Monday, January 9, 2012

Braddy Reads Miss Peregrine's Home for Peculiar Children


I picked this book up at the recommendation of a friend who knows I like young adult fiction. The book promises some big stuff - a mystery narrative featuring antique photographs of bizarre people. The author, Random Riggs, collected a bunch of old photos and constructs a story around them featuring mystic locations, horrifying monsters, and a lot of bizarre children.

It's a solid story; however, despite the haunting and unnatural photographs used for the foundation, the book feels a little conventional.

Miss Peregrine's Home for Peculiar Children could have had this really good, creepy vibe. I mean, the pictures the author chooses to incorporate into the tale are beautiful in their eeriness.
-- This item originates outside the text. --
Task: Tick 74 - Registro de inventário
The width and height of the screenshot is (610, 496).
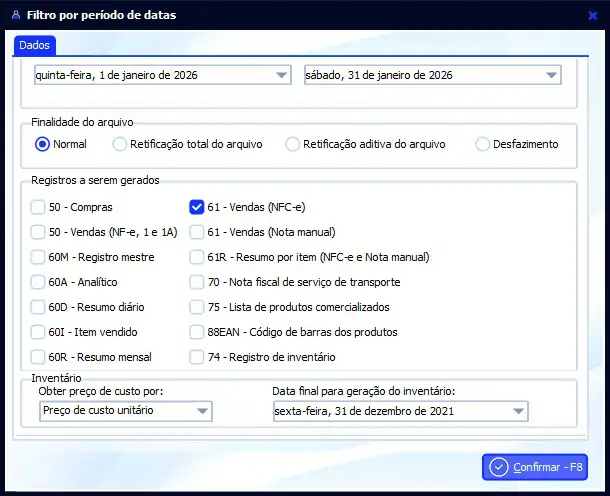Action: point(197,357)
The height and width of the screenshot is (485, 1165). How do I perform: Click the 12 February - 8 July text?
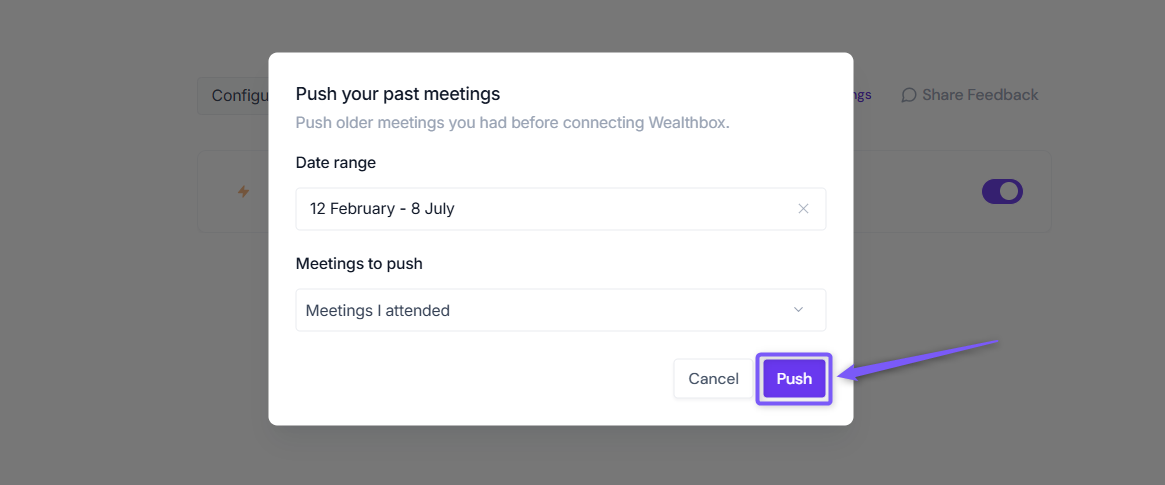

Here are a couple of examples from the Amazon entry on the book:


Even the picture on the front cover is a little creepy (in case you can't make it out, the little girl is not actually standing on solid ground but appears to be floating in the air). Everything about the book's image promises to take you somewhere not entirely comfortable, somewhere a little bizarre. I hate to say it, but it's a bit like the promise of the circus sideshow - the things you see will be awe-inspiring and uncomfortable at the same time.

I think that's why I was so disappointed in this book. I obviously expected horror, and I got...


The "peculiar" traits of the children are treated like super powers. Miss Peregrine and her orphans live in a home where they can live unmolested by a population who fears their differences. Heck, I think one of the antagonists even uses the phrase "genetic superiority."

That's not to say there's not a place for a good X-Men story, and this IS a pretty good story in that vein. The characters are your typical rebellious teenagers, the "peculiar" concepts are well-executed, and there's even a pretty decent twist towards the end.

Miss Peregrine's Home is not BAD at all. If you know what to expect, hopefully you won't be quite as disappointed as I was.